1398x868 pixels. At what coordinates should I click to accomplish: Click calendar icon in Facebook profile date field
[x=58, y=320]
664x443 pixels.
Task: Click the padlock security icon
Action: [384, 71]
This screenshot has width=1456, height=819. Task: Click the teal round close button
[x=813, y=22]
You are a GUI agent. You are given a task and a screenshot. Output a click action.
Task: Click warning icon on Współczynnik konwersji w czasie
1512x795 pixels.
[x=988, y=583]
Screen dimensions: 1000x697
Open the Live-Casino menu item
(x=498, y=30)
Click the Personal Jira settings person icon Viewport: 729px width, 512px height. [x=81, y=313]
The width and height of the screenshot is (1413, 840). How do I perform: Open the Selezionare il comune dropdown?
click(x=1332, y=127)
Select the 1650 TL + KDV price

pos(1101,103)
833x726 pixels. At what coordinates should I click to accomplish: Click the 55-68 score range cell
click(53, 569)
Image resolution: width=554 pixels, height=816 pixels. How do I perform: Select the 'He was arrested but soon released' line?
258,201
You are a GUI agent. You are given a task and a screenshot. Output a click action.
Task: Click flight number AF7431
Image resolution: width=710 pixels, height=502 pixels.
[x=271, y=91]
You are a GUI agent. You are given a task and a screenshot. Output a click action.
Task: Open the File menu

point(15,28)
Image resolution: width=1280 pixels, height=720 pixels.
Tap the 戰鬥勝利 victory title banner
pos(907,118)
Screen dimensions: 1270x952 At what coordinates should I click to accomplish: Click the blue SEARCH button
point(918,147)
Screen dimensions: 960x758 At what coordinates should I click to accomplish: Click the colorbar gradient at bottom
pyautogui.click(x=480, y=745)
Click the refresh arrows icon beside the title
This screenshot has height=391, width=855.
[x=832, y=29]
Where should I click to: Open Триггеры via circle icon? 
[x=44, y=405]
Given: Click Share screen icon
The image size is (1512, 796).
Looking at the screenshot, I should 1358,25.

- _WHAT TO PRODUCE_: Your answer should be the lines from the one that contains "Screen dimensions: 1270x952" through the last line of the material, copied exactly.

- _TASK ANSWER_:
Screen dimensions: 1270x952 At what coordinates should I click to accomplish: Click the blue SEARCH button
point(918,147)
Screen dimensions: 960x758 At what coordinates should I click to accomplish: Click the colorbar gradient at bottom
pyautogui.click(x=480, y=745)
Click the refresh arrows icon beside the title
This screenshot has height=391, width=855.
[x=832, y=29]
Where should I click to: Open Триггеры via circle icon? 
[x=44, y=405]
Given: Click Share screen icon
The image size is (1512, 796).
Looking at the screenshot, I should 1358,25.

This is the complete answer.